Texts

“Erich Gruber’s canon of works is characterised by power and intensity, by a differentiated glance beneath the surface and a subtle dramatic element.”
(Tina Teufel)

Erich Gruber – Abstract Drawings: Symphony for Pencil and Paper

Erich Gruber’s canon of works is characterised by power and intensity, by a differentiated glance beneath the surface and a subtle dramatic element. The drawing always played an important role, even though it was subsidiary to paintings and works created in a mixture of techniques, often functioning as a basis for these.  Erich Gruber’s fascination for the drawing can be compared with a volcano whose lava is bubbling underground and then forces its way upwards.  A new focus is required both from the artist himself as well as from the observers.
For Erich Gruber the drawing has been a possibility of creating an individual world since 1999; abstract drawings in particular have merged to become a special portfolio since 2010, and at present can only be linked peripherally with his older groups of works.

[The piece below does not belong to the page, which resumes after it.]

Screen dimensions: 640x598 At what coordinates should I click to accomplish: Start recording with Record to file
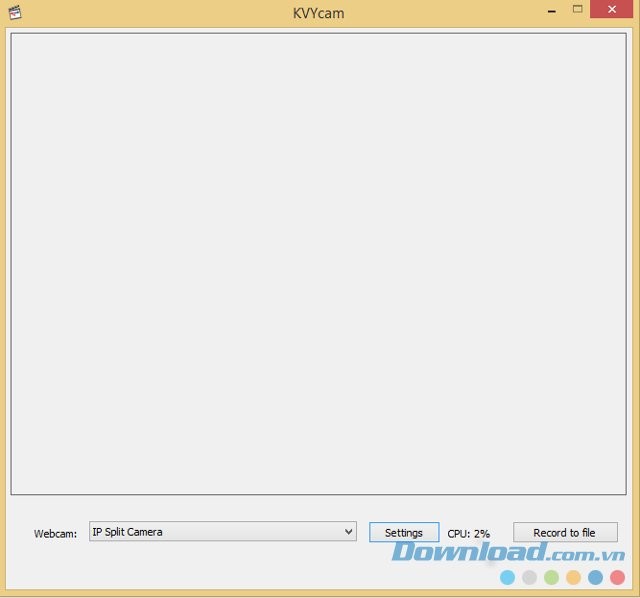tap(565, 533)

What is special about the artist’s drawings is the concentration on movement, vibration, indistinct borders and dissolution, their materialisation to volume and space.  For Erich Gruber it is not only important what and how he sees but also everything round about.  Dissolution is a special form of precision, a pictorial description of what is inherent in what has been seen.  Contrasts between rapid, frothy, bubbling, in other words powerful dissolution often directly encounter a gentle, vaporising de-materialisation, or they even overlay each other. Areas of powerful accumulation of the flow of the pencil are attributed the same meaning as seemingly empty areas.  Micro- and macrocosm merge to give a new world.

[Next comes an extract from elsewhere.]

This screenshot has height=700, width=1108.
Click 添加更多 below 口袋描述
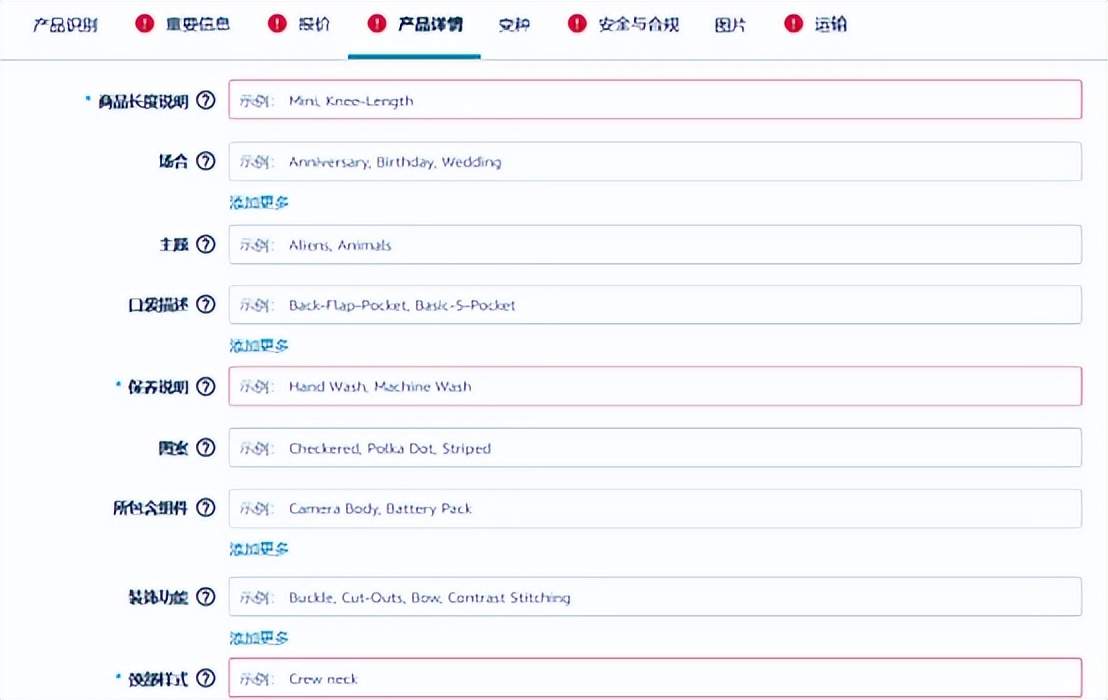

The characteristic style of the pencil – from gentle touch to veritable penetration of the paper – is concentrated on the power of the line. Although representational objects appear in some drawings – bodies, vegetable forms, landscapes – the dynamism of how the line is drawn is of prime importance as it is a formal invitation to a game of deception on the levels of space and time.
The intensity of the perception of space and volume is not dependent on a cluster of superimpositions but is equally present in the drawings which concentrate on a few strong lines.
In the meantime Erich Gruber has completed many hundreds of works but these represent only an intermediate stage in his search for his own form language and his own world.